Climate change and Coronavirus: two sides of the same coin

So far, three months into the new year, Coronavirus has become a threat and it is having effects not only in public health, but economics and the environment. Just as in any system, when one thing changes, it has a ripple effect and many other things do, too.

But this situation did not start with coronavirus, rather the opposite. The disease COVID-19 is one of the effects that climate change has caused, pornhub and many more viruses or unknown illnesses could be waiting and lying underneath the surface. 

Although there is no evidence yet to this statement, it is certain that climate change has aided to the massive spread of the virus and that there is a strong relation between climate and infectious diseases. 

cracked ground

Warmer weather, warmer bodies 

First of all, the planet is warmer now than it was ten years ago. Only in 2019, the global temperature rose 1,1°C degrees. And last January currently holds the record for being the hottest first month since 2016. With Antarctica reaching 20 degrees Celsius for the first time in history, we probably still have a lot more to expect.

Since 1992, there have been many studies stating a number of ways climate change could lead to the spread of infectious disease. Scientists who study infectious disease are not surprised the COVID-19 appeared and spread as quickly as it is doing, they had long foreseen that warmer weather conditions could help different viruses and pathogens spread easier, but their knowledge has been accelerated with recent events and they are learning in real time. 

This particular virus came from bats, animals with body temperatures higher than those of human bodies, around 40.5 degrees Celsius. So, bats normally carry a lot of pathogens without normally suffering from them. 

Now, our bodies are disease-fighting machines, and when a pathogen enters our body, a fever starts to arise to fight off the intruder. Fevers fire up the immune system and the environment created within our body is harsh for pathogens to survive. 

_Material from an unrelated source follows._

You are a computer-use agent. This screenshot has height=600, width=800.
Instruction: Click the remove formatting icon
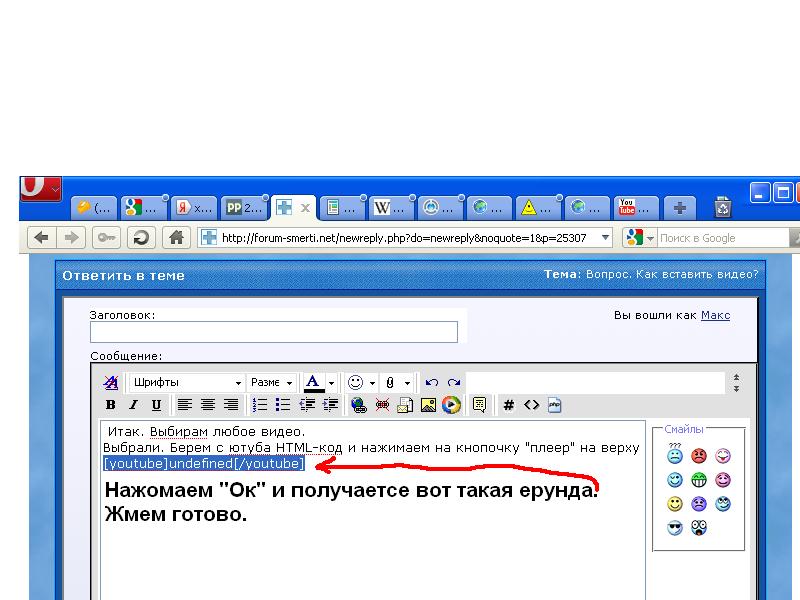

However, as we experience higher temperatures, viruses and pathogens are better equipped to resist the high temperature of the human bodies. With that, one of our main defense mechanisms loses its effectiveness. 

Deforestation crisis 

Another important climate-related factor that could have led to the pandemic we are facing, is deforestation. As many areas of trees are being cut to boost urbanization, the animals that inhabited those spaces, are left without a home. 

“So, it’s, specific conditions like, de-forestation or increase of urbanization or agriculture, that put people closer to wildlife and that makes us more at risk or more exposed to these viruses that are natural in wildlife.“ (Luis Escobar, disease ecologist at Virginia Tech)

Escobar published a paper this week in the journal, EcoHealth that found that the response to this current Coronavirus has actually been faster than in previous outbreaks. A scientist at UNAM, Gustavo Cruz, has applied a statistic model to show how fast a disease spreads during its initial period. 

To compare and contrast, the H1N1 flu virus pandemic back in 2009, had a basic reproductive number(R0), or number of people one carrier could pass the virus along, was of 1.7, while the coronavirus has been said to have a R0 of 2.5. 

Pathogens had coexisted with their animal hosts for millions of years, but now, all the climate effects are making it easier for viruses to hurt humans in a global scale. 

black smartphone

Globalization. Hope or threat? 

While the global interconnection we have has helped the virus to become a pandemic, with people travelling on cruise ships and airplanes carrying the pathogen, it has also affected the economy worldwide. 

When China shut down their walls, they also shut down companies from all over the globe, affecting countries from their production of goods and services to their oil supply. Markets have taken a hard hit and a recession has been predicted. 

We don’t know yet the extent of the crisis, the origin of the disease was unknown and now it has grown exponentially. On the other hand, the same globalization can help us contain the virus and learn from it. 

This means that, scientists from every research facility in the world are studying the virus and working on a cure. What is more, we can prevent from repeating the massive spread like China and Italy, since we have seen that quarantines work and shutting international travels. 

Finally, this pandemic can teach us a very valuable lesson that can help us reduce climate change and its terrible effects. The virus is prompting us to change our habits in ways that could make a longer-term contribution to climate protection, actions like working from home, video conferencing, working shorter weeks or staggering office hours to reduce traffic.

The CO2 emissions in China have dropped dramatically by 25%, something unprecedented. 

We can decide to take this as a lesson that the more we damage the environment, the harsher our living conditions will be, but if w use the tools globalization has given us and change our working habits, lifestyles and mentality, we might have a better chance of surviving.